2. Materials and Methods
2.1. Animals
A total of 105 lactating Holstein–Friesian dairy cows housed at the Practical Training and Testing Centre of the Lithuanian University of Health Sciences (Giraitė, Lithuania) were initially evaluated for inclusion in this cross-sectional study. Cows were included irrespective of parity and days in milk (DIM). Individual parity and DIM data were retrieved from the DeLaval DelPro herd management software (version 5.12; DeLaval International AB, Tumba, Sweden) and used as covariates in the mixed-effects logistic regression model. Animals were housed in a free-stall barn equipped with automatic waterers, ventilators, a scraper-based manure removal system, and dry bedding supplemented with zeolite. Milking was performed using a DeLaval robotic milking system, and cows were fed a total mixed ration twice daily with ad libitum access to water. The study was conducted in October 2025.
Thermographic image quality assessment was performed prior to data analysis. Eight cows were excluded because thermographic images of either the udder or distal limb regions did not meet predefined image quality criteria due to visible contamination or excessive moisture.
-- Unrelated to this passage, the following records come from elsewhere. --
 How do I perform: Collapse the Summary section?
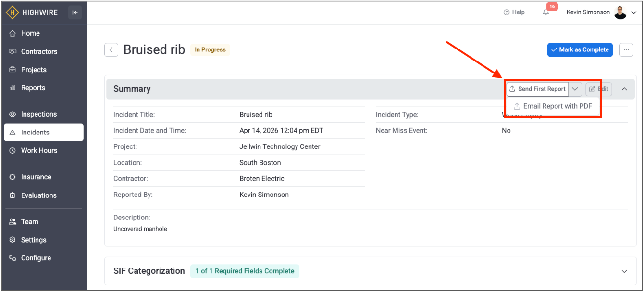[624, 89]
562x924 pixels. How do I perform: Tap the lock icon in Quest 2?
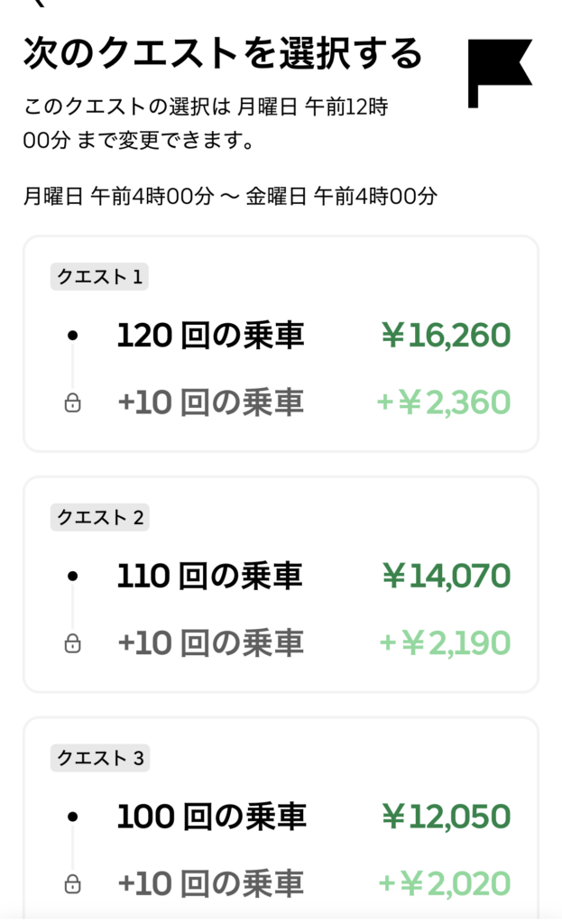(x=73, y=643)
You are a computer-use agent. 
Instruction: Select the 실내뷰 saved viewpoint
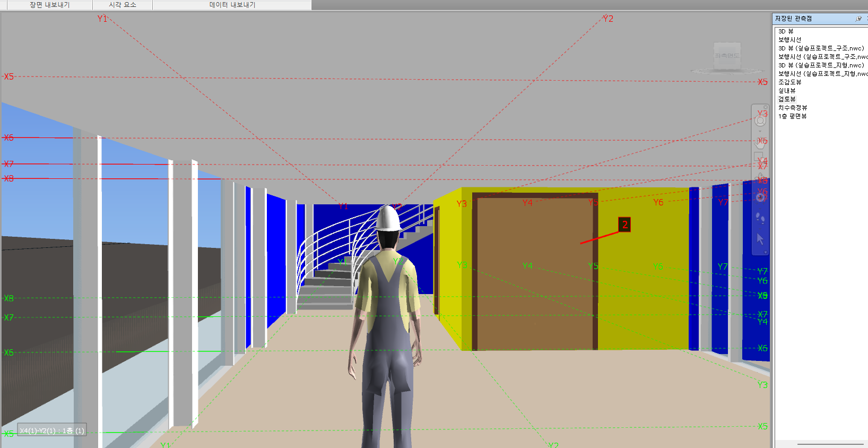(787, 91)
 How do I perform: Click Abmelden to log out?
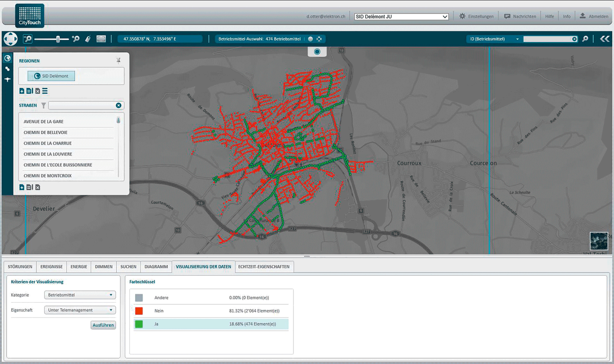pyautogui.click(x=595, y=16)
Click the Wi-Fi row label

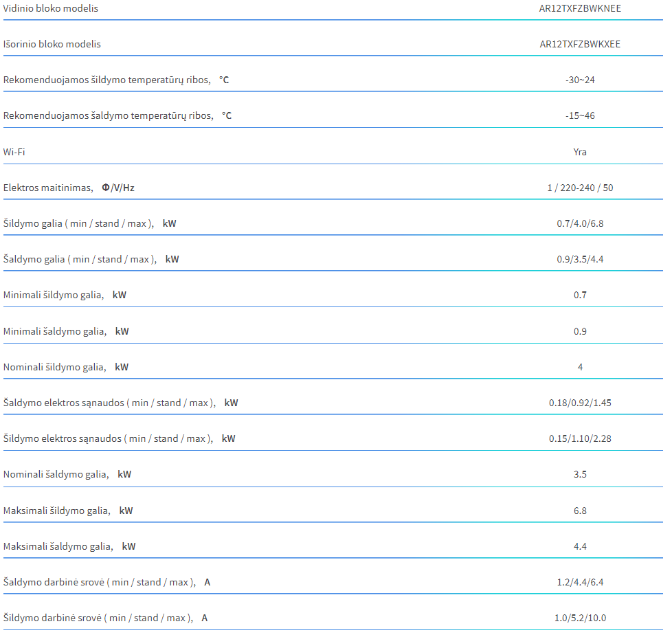14,152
Consequently, 97 clinically healthy cows, defined as animals without overt systemic clinical signs at the time of examination, were included in the final analyses.
All procedures involving animals were performed in accordance with institutional ethical standards and were approved by the Bioethics Committee of the Lithuanian University of Health Sciences (protocol No. 2024-BEC3-T-006, 12 March 2024). Written informed consent was obtained from the owner of the animals. All procedures were non-invasive and did not involve induction of disease, painful interventions, or experimental treatments. Animal handling was minimized to reduce stress during examinations and thermographic imaging.
2.2. Experimental Design
Figure 1 presents an overview of the experimental design, including animal enrollment, image quality assessment, exclusions, and the final number of cows and thermographic image sets included at each analytical stage. Two primary study objects were evaluated in each cow: (i) limbs (forelimbs and hindlimbs) and (ii) udder (teats and milk). All examinations, including infrared thermographic imaging, the California Mastitis Test (CMT), milk sample collection, and orthopedic clinical examination, were carried out on the same day for each animal. The workflow was standardized as follows: after entry into the milking parlour, thermographic images of the limbs and udder were obtained; the CMT was then performed immediately before milking; milk samples were collected during milking for composition analysis; and orthopedic examination of all limbs was conducted after milking.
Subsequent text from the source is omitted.